Singolare avventura quella del libro Cantones e mutos. Fatto pubblicare dal figlio di Chircantoni, Sebastiano Tola, fu rieditato nel 1997 da AM&D di Cagliari, con presentazione di Bachisio Bandinu e un’introduzione di Antonangelo Liori. Insieme a loro, presente anche l’editore Stefano Pira, il libro lo presentammo a Bitti, nel giugno 1998.

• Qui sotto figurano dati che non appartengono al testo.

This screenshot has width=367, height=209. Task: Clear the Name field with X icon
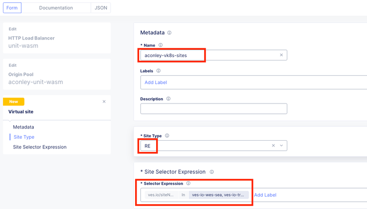pos(281,55)
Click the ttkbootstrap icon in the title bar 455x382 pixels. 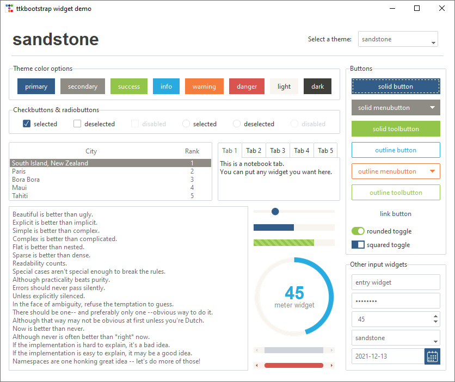coord(9,8)
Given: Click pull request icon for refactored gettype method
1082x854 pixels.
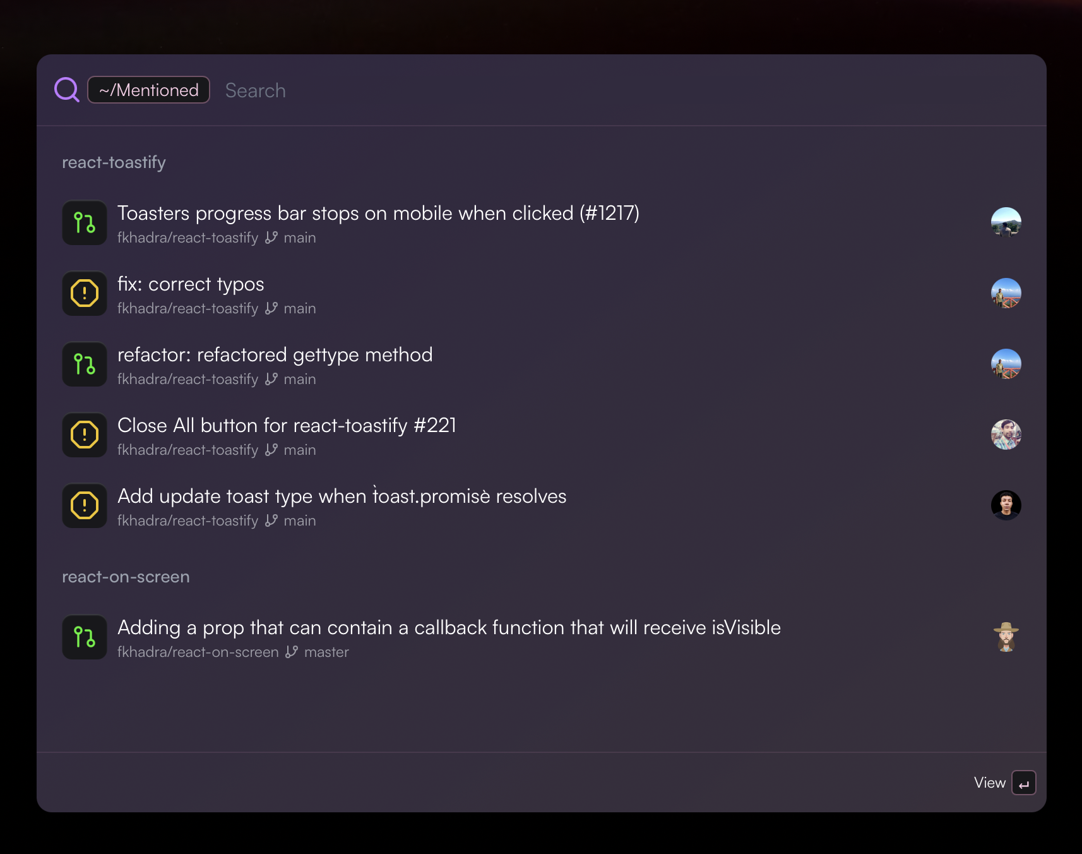Looking at the screenshot, I should click(x=85, y=364).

C’è un passaggio significativo, Pro una rappresentazione, nelle Cantones. Dice di quando nel carnevale del 1847 capitò a Bitti un forestiero. In quei giorni mettevano in scena il Saul di Vittorio Alfieri. Il forestiero assiste alla recita e il paese gli appare come una terra sospesa tra realtà e sogno, tra storia e finzione. Qui si inserisce il narratore-poeta. Nel dialogo tra unu bittichesu e unu furisteri Chircantoni Tola recupera il senso dell’erranza che gli permette di comprendere il proprio tempo e quello a venire. Diventa poeta popolare.